Supplied text:
Healthcare Summit 2023: Trends in the right direction

Dan Madden, head of sales and marketing at Carterwood
Dan Madden, head of sales and marketing at Carterwood

Dan Madden, head of sales and marketing at Carterwood, said trends in key trading key performance indicators for care homes are encouraging

Madden shared the Q2 2023 snapshot into elderly care home trading performance from Carterwood’s Collab anonymised data covering occupancy, average weekly fees, funding mix and staffing costs.

Highlighting positive trends across the board, Madden said: “We are going in the right direction, but we are not out of the woods yet.”

Occupancy

Madden revealed occupancy was up 3.9 percentage points year-on-year back to a pre-pandemic level of 87.3%.

Madden said there had been a “really slow painful recovery from the early pandemic level of 78%” back to levels last seen in Q4 2019.

Self-funding

The proportion of self-funding beds in the data sample grew by 3.5 percentage points to 42.5%.

Madden said: “We have seen a steady increase in the proportion of self-funded beds across our data set and that is an effect of operators leaning into the self-funding market when they can.”

Task to complete: According to the summit report, what was care home occupancy in Q2 2023? Rely only on the text above.

Dataset entries:
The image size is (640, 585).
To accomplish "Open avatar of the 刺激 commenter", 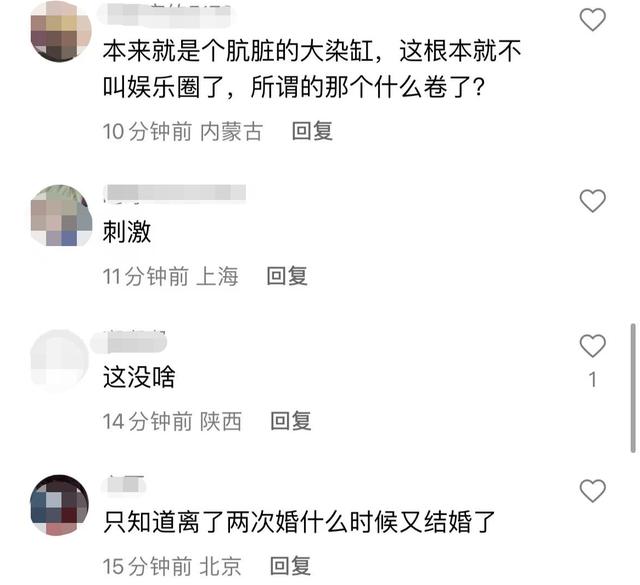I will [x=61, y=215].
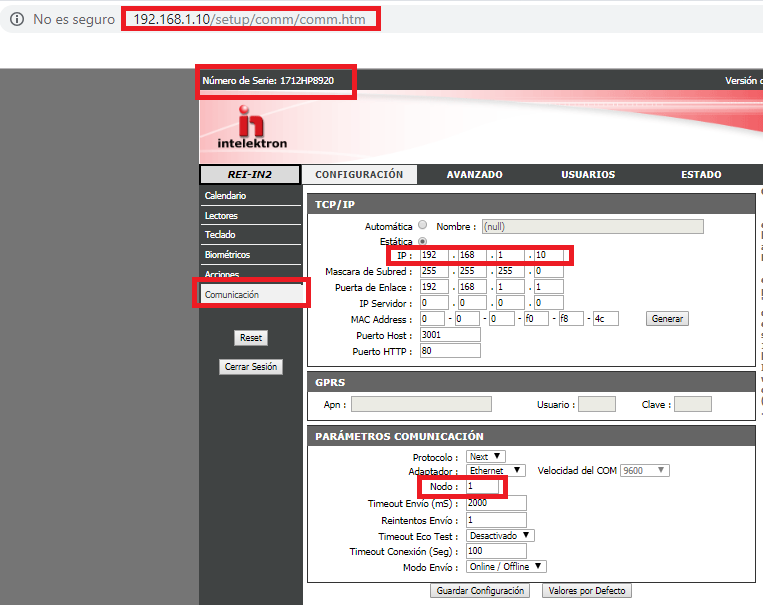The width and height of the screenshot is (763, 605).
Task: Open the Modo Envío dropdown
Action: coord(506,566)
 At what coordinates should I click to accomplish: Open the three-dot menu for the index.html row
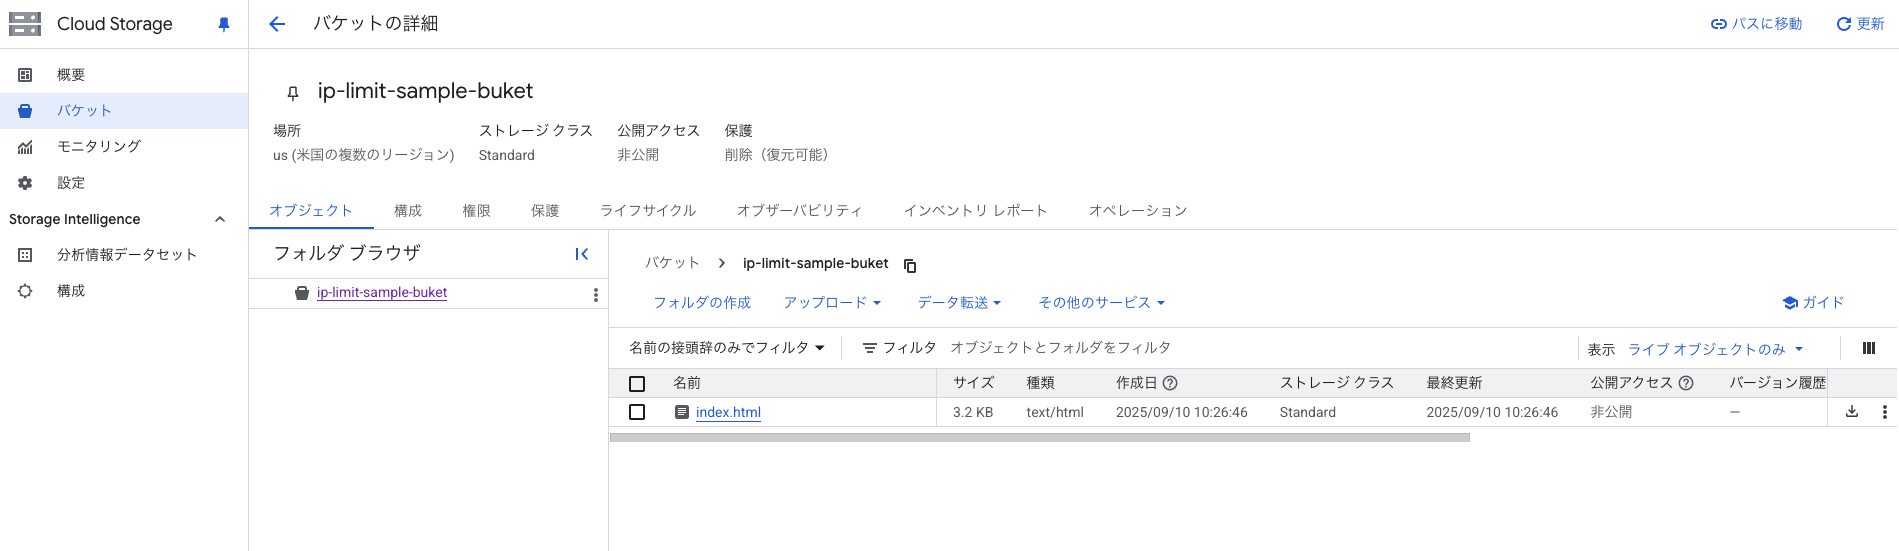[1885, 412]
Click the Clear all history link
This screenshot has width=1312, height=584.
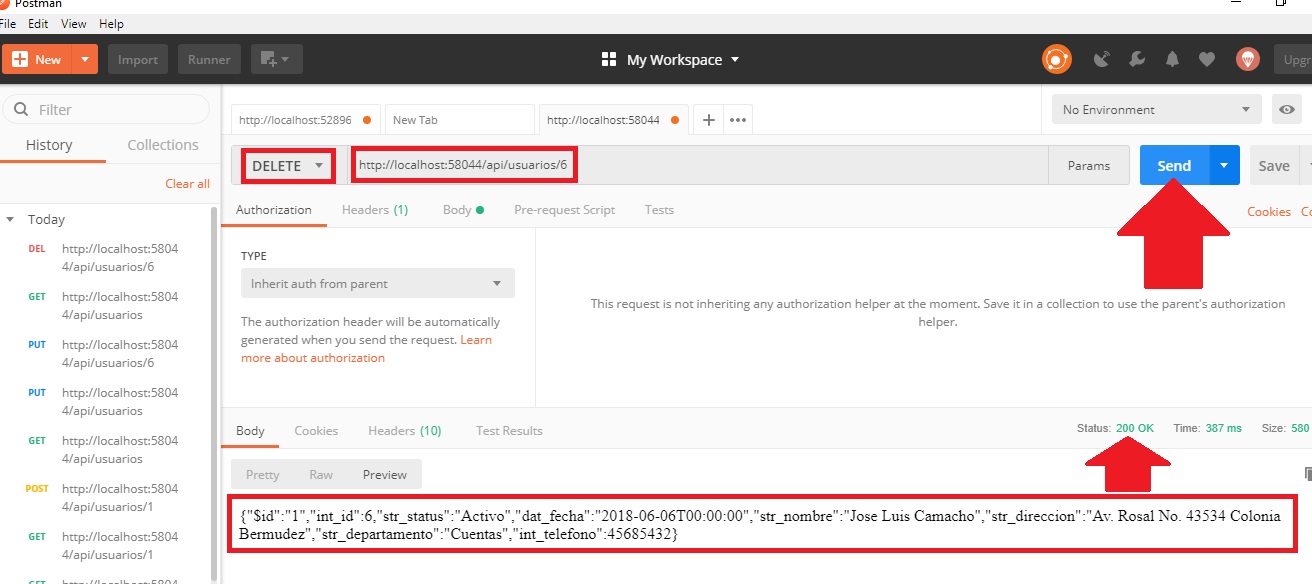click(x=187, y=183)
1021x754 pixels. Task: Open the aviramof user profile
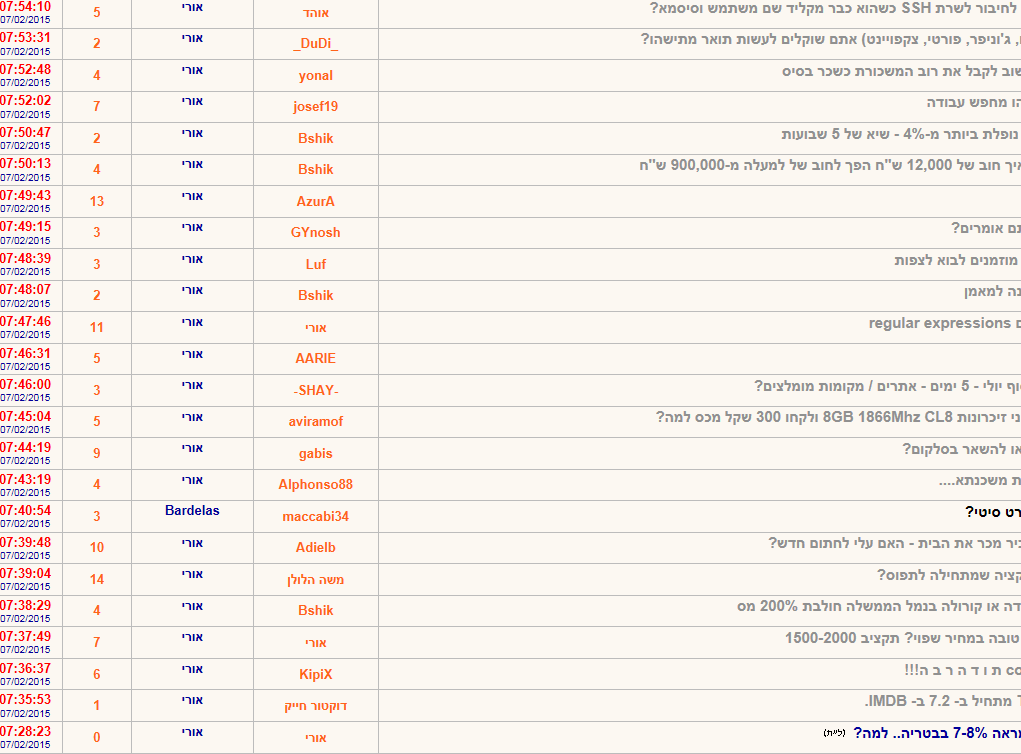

Completed task: 87.3%, up 3.9 percentage points year-on-year.